Enable javascript in your browser for better experience. Need to know to enable it? Go here.
Blogs Banner

Coding habits for data scientists

If you’ve tried your hand at machine learning or data science, you know that code can get messy, quickly. 

Typically, code to train ML models is written in Jupyter notebooks and it’s full of (i) side effects (e.g. print statements, pretty-printed dataframes, data visualisations) and (ii) glue code without any abstraction, modularisation and automated tests. While this may be fine for notebooks targeted at teaching people about the machine learning process, in real projects it’s a recipe for unmaintainable mess. The lack of good coding habits makes code hard to understand and consequently, modifying code becomes painful and error-prone. This makes it increasingly difficult for data scientists and developers to evolve their ML solutions.

In this article, we’ll share techniques for identifying bad habits that add to complexity in code as well as habits that can help us partition complexity.

What contributes to complexity?


To tackle complexity, we must first know what it looks like. Something is complex when it’s composed of interconnected parts. Every time we write code in a way that adds another moving part, we increase complexity and add one more thing to hold in our head. 

While we cannot — and should not try to — escape from the essential complexity of a problem, we often add unnecessary accidental complexity and unnecessary cognitive load through bad practices such as:
  • Not having abstractions. When we write all code in a single Python notebook or script without abstracting it into functions or classes, we force the reader to read many lines of code and figure out the “how”, to find out what the code is doing.
  • Long functions that do multiple things. This forces us to have to hold all the intermediate data transformations in our head, while working on one part of the function.
  • Not having unit tests. When we refactor, the only way to ensure that we haven’t broken anything is to restart the kernel and run the entire notebook(s). We’re forced to take on the complexity of the whole codebase even though we just want to work on one small part of it.
Complexity is unavoidable, but it can be compartmentalized. In our homes, when we don't actively organise and rationalise where, why and how we place things, mess accumulates and what should have been a simple task (e.g. finding a key) becomes unnecessarily time-consuming and frustrating. The same applies to our codebase. New code is constantly being added for data cleaning, feature engineering, bug fixes, handling new data, and so on. Unless we vigilantly maintain our codebase and continuously refactor (and we can’t refactor without unit tests), mess and complexity are guaranteed.

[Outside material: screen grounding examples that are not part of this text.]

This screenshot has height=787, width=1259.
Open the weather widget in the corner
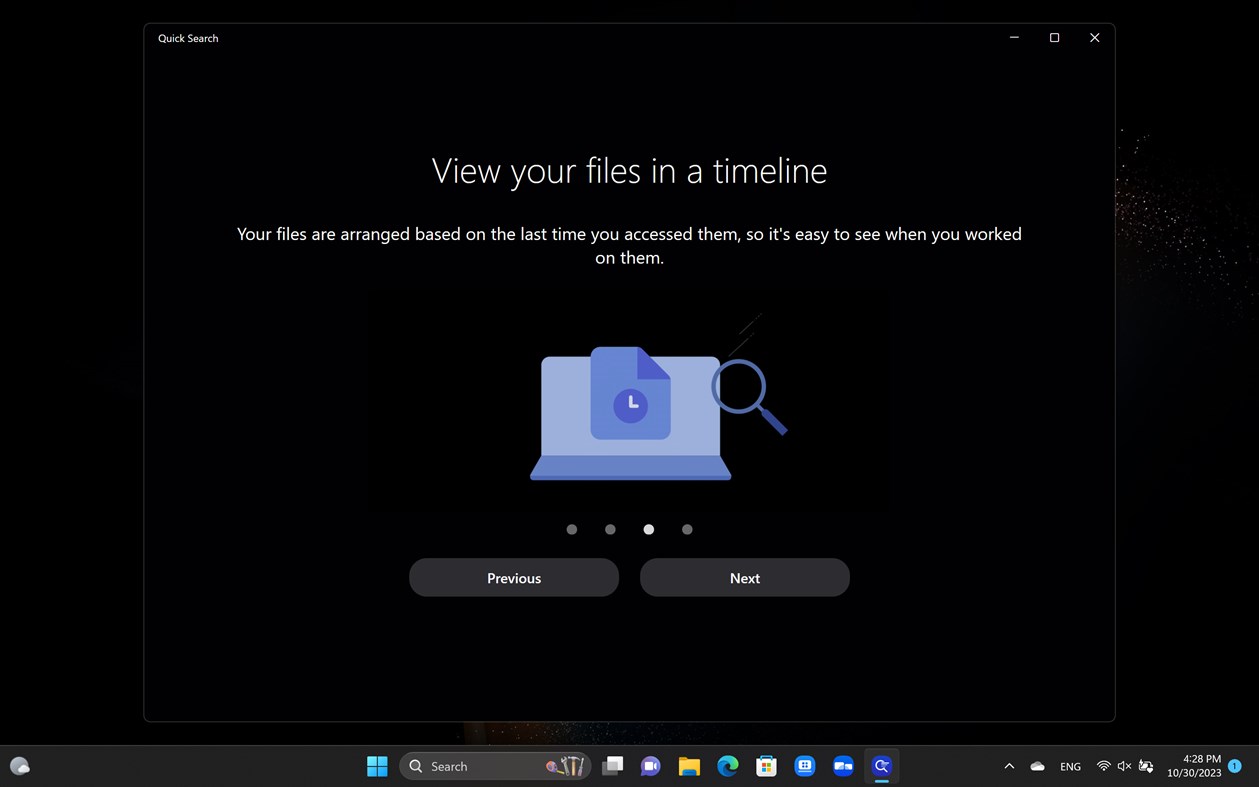point(20,765)

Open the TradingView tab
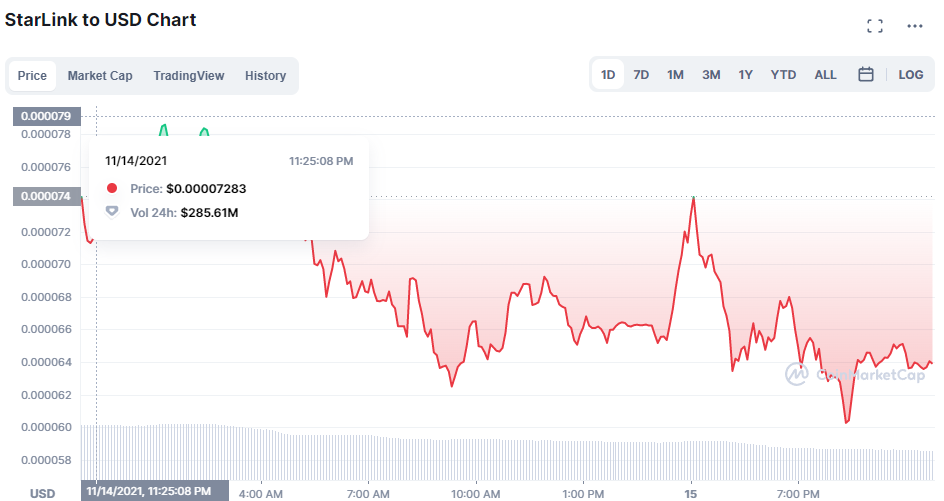click(188, 76)
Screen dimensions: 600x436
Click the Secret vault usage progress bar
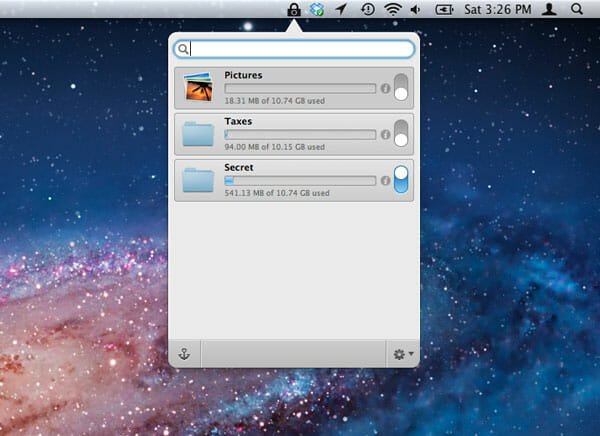click(300, 181)
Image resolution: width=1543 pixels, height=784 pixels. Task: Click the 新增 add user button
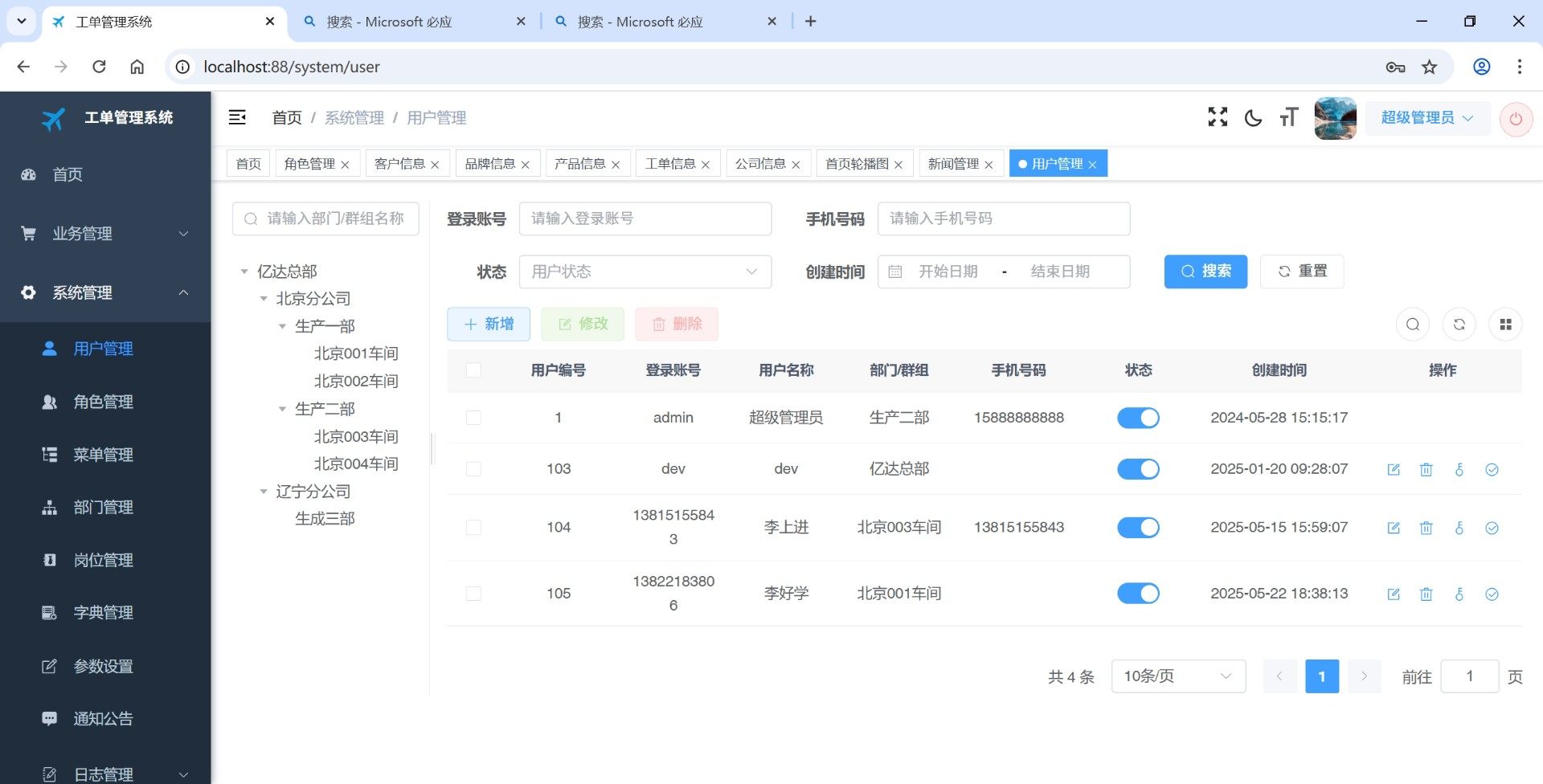[x=489, y=324]
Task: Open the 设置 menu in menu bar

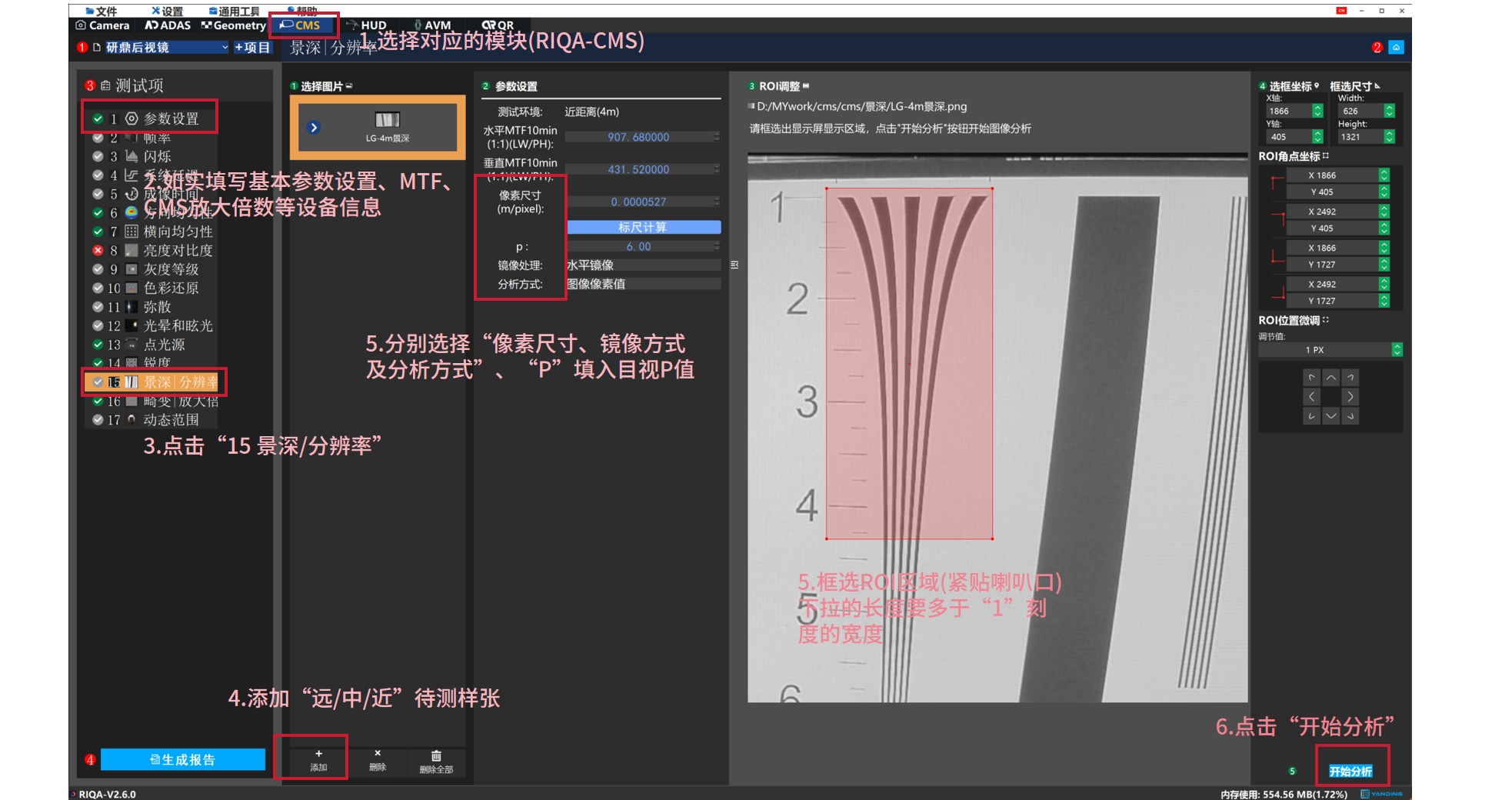Action: [168, 11]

In the remainder of this article, we’ll share some common bad habits that increase complexity and better habits that help to manage complexity:
  • Keep code clean
  • Use functions to abstract away complexity
  • Smuggle code out of Jupyter notebooks as soon as possible
  • Apply test driven development
  • Make small and frequent commits

Habits for reducing complexity 


Keep code clean

Unclean code adds to complexity by making code difficult to understand and modify. As a consequence, changing code to respond to business needs becomes increasingly difficult, and sometimes even impossible.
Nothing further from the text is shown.